Galindo – Sim, sou otimista. Sou autora da tese de que a despatriarcalização se baseia numa revolta subterrânea e invisível das mulheres em nosso continente.

Vemos de forma massiva a luta pela sobrevivência e a emancipação econômica, centenas de milhares de mulheres que alcançam cada vez mais vagas em universidades, colégios e institutos públicos, fazendo da educação um instrumento de emancipação, ainda que os conteúdos dessas instituições educativas sejam o padrão patriarcal que sempre privilegiou os homens.

As cifras de abortos clandestinos nos indicam que as mulheres deixaram de assumir a maternidade como um mandato incontestável. Esses dados e muitos mais indicam uma sublevação importante no mundo das mulheres.

Folha – O filme foi exibido em muitos países. Em geral, como avalia sua recepção?

Galindo – Na América Latina, eu o projetei na Argentina, no Chile e no Peru e o impacto foi interessantíssimo, pois houve muita simpatia e muito debate em torno das propostas. Me surpreendeu que a denúncia sobre a mulher estuprada por um político importante do partido do governo, na Assembleia Legislativa de Sucre, tenha causado interesse, quando pensei que essa seria uma passagem muito local.

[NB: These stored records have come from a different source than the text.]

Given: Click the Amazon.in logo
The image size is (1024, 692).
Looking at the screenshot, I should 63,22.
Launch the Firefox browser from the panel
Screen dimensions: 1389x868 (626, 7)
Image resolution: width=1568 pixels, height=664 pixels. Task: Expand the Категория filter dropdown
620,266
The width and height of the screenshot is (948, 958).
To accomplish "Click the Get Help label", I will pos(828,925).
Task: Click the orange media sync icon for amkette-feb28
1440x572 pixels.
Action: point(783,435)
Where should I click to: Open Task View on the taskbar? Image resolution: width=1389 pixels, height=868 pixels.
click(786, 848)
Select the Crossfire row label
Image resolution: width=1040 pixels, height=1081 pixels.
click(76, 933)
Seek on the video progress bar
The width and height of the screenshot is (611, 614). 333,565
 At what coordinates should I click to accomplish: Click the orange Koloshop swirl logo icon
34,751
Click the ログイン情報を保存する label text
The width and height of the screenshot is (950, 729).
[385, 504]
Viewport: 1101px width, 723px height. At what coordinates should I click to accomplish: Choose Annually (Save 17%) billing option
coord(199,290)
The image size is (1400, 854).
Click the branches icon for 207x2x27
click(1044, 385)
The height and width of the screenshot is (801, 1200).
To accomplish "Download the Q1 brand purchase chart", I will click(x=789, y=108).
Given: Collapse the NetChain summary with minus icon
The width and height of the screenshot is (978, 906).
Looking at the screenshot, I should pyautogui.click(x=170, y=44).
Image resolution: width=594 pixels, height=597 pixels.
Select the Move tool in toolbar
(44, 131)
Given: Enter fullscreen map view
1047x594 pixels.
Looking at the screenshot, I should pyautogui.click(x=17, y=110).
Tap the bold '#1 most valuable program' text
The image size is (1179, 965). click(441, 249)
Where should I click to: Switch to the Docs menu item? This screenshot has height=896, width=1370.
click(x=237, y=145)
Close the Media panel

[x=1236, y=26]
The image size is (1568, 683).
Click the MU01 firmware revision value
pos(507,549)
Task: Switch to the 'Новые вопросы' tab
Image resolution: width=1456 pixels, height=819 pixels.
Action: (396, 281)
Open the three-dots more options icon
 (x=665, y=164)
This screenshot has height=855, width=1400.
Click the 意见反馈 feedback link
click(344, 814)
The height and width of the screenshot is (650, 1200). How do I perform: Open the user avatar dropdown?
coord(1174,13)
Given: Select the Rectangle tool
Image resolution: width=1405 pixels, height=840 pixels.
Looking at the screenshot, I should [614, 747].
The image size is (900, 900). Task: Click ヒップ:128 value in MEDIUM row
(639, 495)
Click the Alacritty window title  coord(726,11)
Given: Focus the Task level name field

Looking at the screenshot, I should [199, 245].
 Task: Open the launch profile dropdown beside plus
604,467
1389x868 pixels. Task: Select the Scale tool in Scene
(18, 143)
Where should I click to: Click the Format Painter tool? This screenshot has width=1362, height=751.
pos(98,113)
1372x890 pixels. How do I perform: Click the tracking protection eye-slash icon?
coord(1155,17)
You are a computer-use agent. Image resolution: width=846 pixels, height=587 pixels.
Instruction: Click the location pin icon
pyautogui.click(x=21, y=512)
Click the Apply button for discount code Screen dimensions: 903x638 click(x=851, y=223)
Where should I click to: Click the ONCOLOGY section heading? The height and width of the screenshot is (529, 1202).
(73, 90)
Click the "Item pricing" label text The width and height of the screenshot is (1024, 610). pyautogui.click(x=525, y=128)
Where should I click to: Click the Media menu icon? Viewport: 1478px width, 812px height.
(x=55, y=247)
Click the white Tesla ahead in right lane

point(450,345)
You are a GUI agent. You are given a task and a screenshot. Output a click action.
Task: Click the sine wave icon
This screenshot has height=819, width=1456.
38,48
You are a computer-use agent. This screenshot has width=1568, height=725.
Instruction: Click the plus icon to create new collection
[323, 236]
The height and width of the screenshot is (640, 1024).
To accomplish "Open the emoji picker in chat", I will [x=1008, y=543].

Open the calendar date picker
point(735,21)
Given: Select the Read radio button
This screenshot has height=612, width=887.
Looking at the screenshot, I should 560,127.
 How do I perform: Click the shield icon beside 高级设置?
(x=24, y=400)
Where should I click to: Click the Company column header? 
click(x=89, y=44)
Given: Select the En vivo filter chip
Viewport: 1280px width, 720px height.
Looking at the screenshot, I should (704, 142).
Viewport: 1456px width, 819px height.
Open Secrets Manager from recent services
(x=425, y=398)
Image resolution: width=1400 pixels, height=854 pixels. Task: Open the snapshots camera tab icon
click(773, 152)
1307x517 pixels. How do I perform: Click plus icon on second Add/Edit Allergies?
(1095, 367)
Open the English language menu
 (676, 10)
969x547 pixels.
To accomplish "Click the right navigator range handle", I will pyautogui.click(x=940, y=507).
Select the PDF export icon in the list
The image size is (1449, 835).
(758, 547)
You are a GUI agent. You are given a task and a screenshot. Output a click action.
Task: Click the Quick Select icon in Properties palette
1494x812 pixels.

Acho que as mulheres latino-americanas estão falando um mesmo idioma, há uma latência muito importante que a imagem acompanha muito bem.

Folha – Como foi sua última passagem por São Paulo, durante a Bienal? Acha que os problemas apontados pelas mulheres brasileiras são muito distintos dos que veem no resto do continente?

Galindo – O grande apoio dos mais diversos grupos de mulheres à marcha realizada na abertura da Bienal foi o que mais me marcou da visita ao Brasil. Me impressionou muito a importante articulação cultural que há na periferia de São Paulo. Creio que houve incapacidade do governo de Dilma Rousseff de dar uma resposta há isso.

Também vi uma oligarquia intacta e muito poderosa.

Folha – Qual sua opinião sobre o referendo do próximo dia 21? As pesquisas dão uma diferença muito apertada, e indefinida, entre o sim _pró nova reeleição_ e o não _que significará o fim do mandato de Evo Morales em 2020. O que crê que pode acontecer?

Galindo – As políticas de cooptação dos meios de comunicação são muito asfixiantes. Temos não apenas os meios estatais como os paraestatais, além de uma perseguição velada a jornalistas críticos.

Com a nova Lei de Telecomunicações, Evo pretende fechar muitas rádios, e entre elas provavelmente a nossa, a do Mujeres Creando. A luta pela liberdade de expressão será seguramente uma das mais fortes neste ano na Bolívia.

Sobre o referendo, o cenário eleitoral revela uma polarização muito forte. Evo pode realmente chegar a perder o referendo, ou ganhar por uma porcentagem mínima, mas isso provocará uma mudança na forma de governar, mas ao mesmo tempo, o estilo atual dessa administração tem sido o de anular os espaços de dissidência e de debate.